After facing criticism for scraping paywalled content from various prominent publications—some of which are actively seeking ways to challenge the company—OpenAI has announced that their newly launched web crawler will be configured to filter out sources that demand paywall access. It will also eliminate sources that are recognized for collecting personally identifiable information (PII) or containing text that violates OpenAI’s policies.
“Allowing GPTBot to access your site can help AI models become more accurate and improve their general capabilities and safety,” stated the company in its announcement.
OpenAI has also provided instructions for website owners who wish to entirely prevent the GPTbot from crawling their websites.

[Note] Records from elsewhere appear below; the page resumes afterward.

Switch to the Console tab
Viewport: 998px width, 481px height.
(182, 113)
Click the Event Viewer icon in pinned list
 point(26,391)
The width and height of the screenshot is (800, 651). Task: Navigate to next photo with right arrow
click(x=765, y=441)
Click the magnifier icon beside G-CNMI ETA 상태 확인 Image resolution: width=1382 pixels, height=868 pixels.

They also have the option to restrict access to specific areas of their websites while still permitting the crawler to scan the remaining content.
What is interesting here is that OpenAI has been scraping the internet for years, reportedly using Common Crawl, to train its large language models, without obtaining consent from the publishers or website owners. While technically publishers could have prevented this by making minor adjustments to their robots.txt files, few were aware that their data was being harvested for the purpose of training these large language models.
It remains to be seen whether the motivation for OpenAI to launch this crawler with controls for site owners stems from a desire to do good, pressure from various stakeholders, or something completely different.